I agree. In my opinion NaNs were a big mistake in the IEEE 754 spec. Not only they introduce a lot of special casing, but also consume a relatively big chunk of all values in 32 bit floats (~0.4%).
I am not saying we do not need NaNs (I would even love to see them in integers, see: https://news.ycombinator.com/item?id=45174074), but I would prefer if we had less of them in floats with clear sorting rules.
There's a helpful crate that abstracts that away: https://docs.rs/ordered-float/latest/ordered_float/
You have a strongly ordered `NotNan` struct that wraps a float that's guaranteed to not be NaN, and an `OrderedFloat` that consideres all NaN equal, and greater than non-NaN values.

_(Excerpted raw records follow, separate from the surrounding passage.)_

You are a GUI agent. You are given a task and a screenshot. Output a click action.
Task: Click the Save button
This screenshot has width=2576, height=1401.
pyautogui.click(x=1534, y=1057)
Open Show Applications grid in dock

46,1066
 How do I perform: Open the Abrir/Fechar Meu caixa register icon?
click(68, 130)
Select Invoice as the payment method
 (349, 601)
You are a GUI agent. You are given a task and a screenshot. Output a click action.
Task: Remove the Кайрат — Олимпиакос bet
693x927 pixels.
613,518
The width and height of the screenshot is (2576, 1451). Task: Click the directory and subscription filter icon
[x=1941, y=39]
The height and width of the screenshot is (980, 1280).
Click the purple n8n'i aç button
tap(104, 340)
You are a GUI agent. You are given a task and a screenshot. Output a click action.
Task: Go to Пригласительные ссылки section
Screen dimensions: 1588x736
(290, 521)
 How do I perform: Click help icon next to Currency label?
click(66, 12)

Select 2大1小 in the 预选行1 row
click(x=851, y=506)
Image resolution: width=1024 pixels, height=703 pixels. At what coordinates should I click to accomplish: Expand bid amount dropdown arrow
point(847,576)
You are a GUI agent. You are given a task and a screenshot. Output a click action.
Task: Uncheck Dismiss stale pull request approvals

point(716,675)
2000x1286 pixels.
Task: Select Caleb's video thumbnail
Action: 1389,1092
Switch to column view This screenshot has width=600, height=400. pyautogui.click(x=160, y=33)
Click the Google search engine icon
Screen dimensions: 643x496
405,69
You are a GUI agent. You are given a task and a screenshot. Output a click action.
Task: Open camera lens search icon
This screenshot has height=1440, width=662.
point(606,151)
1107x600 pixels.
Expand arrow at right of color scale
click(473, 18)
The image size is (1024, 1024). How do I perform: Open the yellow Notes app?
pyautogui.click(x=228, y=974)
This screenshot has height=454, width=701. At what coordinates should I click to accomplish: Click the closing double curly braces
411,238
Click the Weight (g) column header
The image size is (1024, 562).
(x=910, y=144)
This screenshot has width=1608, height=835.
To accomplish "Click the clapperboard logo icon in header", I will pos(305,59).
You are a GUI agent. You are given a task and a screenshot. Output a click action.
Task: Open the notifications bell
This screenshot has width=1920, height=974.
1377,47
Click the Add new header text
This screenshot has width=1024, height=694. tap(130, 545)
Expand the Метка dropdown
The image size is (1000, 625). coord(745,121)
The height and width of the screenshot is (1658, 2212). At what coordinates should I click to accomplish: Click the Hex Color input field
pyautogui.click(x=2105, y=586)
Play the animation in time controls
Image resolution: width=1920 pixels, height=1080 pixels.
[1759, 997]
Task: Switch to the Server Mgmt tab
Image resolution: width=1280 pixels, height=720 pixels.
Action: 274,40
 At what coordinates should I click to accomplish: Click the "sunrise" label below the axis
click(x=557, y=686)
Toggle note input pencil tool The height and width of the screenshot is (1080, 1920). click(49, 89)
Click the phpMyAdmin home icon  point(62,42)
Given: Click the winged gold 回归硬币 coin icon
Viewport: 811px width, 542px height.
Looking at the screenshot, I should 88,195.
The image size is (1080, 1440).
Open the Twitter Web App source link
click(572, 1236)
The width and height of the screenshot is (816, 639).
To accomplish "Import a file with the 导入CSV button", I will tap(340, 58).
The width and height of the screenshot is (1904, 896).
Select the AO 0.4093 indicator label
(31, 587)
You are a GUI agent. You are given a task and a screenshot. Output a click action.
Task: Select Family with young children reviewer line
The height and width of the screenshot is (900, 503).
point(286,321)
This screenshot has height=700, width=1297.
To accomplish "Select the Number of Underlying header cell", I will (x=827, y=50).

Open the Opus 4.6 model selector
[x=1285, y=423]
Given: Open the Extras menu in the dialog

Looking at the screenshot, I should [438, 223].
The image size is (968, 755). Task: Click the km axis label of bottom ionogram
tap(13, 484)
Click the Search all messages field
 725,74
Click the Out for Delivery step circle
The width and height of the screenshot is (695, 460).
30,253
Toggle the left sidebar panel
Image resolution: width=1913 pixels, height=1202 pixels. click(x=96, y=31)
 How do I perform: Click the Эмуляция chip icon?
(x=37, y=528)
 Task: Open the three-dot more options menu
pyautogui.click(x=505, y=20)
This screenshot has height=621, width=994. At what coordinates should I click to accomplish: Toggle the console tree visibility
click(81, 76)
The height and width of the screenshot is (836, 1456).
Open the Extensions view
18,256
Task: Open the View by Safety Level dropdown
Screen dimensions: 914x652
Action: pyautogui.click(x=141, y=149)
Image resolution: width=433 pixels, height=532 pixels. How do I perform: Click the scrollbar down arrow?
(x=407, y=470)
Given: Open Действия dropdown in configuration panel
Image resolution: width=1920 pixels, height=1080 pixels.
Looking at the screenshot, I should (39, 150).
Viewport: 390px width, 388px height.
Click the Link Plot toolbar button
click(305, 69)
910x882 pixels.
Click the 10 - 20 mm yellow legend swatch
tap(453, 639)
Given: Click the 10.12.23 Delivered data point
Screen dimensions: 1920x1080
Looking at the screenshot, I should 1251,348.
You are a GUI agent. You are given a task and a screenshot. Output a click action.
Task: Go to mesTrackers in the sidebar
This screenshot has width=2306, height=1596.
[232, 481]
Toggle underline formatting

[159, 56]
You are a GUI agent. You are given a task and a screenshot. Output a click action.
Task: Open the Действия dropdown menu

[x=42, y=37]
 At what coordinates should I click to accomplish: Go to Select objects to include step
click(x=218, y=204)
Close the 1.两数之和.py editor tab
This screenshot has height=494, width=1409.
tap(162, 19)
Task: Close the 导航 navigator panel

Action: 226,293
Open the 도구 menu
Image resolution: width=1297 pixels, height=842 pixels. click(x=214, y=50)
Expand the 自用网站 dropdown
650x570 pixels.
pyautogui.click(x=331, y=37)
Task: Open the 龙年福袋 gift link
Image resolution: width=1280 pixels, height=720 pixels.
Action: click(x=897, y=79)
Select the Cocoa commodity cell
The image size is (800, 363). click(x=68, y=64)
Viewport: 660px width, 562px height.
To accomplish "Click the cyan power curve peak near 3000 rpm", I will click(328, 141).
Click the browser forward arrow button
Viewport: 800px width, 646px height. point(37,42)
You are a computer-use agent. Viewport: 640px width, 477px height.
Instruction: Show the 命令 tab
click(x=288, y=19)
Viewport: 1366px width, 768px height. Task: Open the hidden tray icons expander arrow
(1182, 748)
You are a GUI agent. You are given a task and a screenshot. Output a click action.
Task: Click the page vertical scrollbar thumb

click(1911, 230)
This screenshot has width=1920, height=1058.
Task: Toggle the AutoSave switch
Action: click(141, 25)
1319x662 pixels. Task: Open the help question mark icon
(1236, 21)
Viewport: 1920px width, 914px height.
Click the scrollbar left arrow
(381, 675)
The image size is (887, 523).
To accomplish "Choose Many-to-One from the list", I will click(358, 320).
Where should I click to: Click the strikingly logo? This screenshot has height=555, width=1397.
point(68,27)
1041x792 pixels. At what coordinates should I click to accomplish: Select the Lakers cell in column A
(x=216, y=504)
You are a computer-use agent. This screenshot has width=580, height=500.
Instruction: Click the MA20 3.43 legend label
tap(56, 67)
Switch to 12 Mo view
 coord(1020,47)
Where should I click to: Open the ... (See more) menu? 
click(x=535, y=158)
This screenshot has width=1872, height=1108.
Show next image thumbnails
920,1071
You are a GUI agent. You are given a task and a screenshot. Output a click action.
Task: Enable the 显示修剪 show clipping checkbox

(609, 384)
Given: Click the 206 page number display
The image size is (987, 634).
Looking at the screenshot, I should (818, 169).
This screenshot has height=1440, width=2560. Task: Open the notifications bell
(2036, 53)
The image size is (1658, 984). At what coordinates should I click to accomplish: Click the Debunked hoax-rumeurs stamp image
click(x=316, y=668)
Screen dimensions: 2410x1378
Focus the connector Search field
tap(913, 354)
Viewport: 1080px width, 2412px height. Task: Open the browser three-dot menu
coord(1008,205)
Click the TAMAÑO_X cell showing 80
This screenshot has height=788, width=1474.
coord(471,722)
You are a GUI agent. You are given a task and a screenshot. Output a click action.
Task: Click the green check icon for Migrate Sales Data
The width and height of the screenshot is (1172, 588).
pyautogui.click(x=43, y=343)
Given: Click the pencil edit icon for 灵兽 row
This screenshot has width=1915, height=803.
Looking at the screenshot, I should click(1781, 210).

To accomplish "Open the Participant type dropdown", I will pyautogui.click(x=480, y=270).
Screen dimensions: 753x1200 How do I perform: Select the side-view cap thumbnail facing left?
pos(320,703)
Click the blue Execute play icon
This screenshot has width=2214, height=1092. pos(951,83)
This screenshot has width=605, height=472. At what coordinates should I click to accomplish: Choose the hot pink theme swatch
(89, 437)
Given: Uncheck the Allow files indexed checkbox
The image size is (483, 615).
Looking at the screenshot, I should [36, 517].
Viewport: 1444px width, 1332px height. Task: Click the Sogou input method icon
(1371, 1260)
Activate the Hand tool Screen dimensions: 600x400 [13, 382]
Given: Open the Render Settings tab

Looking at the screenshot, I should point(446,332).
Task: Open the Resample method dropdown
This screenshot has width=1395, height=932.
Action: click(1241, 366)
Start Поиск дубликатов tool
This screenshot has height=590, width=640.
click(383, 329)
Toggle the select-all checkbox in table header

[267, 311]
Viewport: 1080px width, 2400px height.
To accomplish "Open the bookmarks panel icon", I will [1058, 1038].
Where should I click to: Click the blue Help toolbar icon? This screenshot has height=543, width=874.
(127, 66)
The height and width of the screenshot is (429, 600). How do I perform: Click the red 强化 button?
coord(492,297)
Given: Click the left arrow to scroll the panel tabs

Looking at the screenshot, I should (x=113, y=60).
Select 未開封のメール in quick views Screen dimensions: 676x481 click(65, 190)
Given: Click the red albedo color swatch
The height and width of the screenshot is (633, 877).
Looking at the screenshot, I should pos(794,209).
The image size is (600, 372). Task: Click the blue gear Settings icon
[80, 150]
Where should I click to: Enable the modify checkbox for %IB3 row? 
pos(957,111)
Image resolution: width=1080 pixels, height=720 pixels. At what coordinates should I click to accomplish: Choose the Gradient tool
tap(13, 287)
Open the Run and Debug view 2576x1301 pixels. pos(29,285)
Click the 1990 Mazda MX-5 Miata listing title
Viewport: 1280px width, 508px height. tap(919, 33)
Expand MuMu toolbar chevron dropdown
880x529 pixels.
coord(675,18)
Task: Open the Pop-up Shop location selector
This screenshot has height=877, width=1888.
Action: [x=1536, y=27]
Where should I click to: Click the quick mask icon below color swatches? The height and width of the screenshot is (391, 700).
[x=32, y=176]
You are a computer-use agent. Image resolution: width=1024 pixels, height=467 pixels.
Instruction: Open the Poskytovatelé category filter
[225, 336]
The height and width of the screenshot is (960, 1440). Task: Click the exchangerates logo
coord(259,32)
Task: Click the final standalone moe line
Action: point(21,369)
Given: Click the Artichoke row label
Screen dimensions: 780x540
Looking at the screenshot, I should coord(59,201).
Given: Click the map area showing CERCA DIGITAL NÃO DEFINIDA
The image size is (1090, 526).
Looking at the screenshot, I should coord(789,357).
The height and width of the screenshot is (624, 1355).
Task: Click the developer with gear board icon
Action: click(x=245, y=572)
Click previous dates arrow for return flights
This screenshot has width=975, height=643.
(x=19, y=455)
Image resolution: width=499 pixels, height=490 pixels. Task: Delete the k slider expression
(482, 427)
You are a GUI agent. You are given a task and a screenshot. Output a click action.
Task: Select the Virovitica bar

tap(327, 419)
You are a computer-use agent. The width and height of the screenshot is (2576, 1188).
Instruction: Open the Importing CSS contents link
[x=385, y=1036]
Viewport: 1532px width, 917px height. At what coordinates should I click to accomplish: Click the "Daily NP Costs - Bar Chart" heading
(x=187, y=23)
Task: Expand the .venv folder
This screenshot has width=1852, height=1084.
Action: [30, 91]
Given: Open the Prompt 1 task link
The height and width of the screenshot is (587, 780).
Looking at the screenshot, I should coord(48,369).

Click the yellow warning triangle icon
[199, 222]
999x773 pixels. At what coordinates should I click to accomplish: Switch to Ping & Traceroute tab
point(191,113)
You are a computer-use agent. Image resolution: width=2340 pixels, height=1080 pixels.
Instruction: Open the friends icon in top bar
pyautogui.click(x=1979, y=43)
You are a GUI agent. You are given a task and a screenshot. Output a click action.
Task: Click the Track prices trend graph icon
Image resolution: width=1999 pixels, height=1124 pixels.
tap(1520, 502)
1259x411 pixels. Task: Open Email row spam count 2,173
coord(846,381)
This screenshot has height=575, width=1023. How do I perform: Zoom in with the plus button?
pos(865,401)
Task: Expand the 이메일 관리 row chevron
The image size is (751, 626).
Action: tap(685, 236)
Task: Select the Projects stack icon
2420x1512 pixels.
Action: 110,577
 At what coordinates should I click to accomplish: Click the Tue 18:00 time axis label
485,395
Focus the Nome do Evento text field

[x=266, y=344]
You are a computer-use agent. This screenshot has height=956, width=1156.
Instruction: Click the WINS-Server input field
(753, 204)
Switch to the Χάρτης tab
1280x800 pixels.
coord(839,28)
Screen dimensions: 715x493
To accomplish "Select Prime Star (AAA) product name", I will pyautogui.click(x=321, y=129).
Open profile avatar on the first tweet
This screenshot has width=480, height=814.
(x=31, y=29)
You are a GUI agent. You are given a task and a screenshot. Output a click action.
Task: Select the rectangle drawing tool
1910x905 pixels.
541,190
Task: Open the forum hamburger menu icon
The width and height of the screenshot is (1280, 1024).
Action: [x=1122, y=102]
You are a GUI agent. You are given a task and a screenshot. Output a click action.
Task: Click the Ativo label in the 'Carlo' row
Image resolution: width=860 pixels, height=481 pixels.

These are basically the special-cases you'd need to handle yourself anyway, and probably one of the approaches you'd end up taking.
I wonder if "any code that would create a NaN would error" would suffice here. I don't think it makes sense when you actually start to implement it, but I do feel like making a NaN error would be helpful. Why would you want to handle an NaN?
Well floating point operations never throw an exception, which I kind of like, personally. I would rather go in the opposite direction and change integer division by zero to return MAX / MIN / 0.
But NaN could be defined to be smaller or higher than any other value.
Well, there are multiple NaN. And NaN isn't actually the only weirdness; there's also -0, and we have -0 == 0. I think equality for floating point is anyway weird, so then why not just define -0 < 0.
I mentioned in a sibling comment, there's a crate that does this in a pretty simple and obvious way: https://docs.rs/ordered-float/latest/ordered_float/
If you don't handle NaN values, and there are NaNs in the real observations made for example with real sensors that sometimes return NaN and outliers, then the sort order there is indeterminate regardless of whether NaN==NaN; the identity function collides because there isn't enough entropy for there to be partial ordering or total ordering if multiple records have the same key value of NaN.
How should an algorithm specify that it should sort by insertion order instead of memory address order if the sort key is NaN for multiple records?
That's the default in SQL Relational Algebra IIRC?
What is a good sort key for Photons and Phonons? What is a good sort key for H2O water molecules?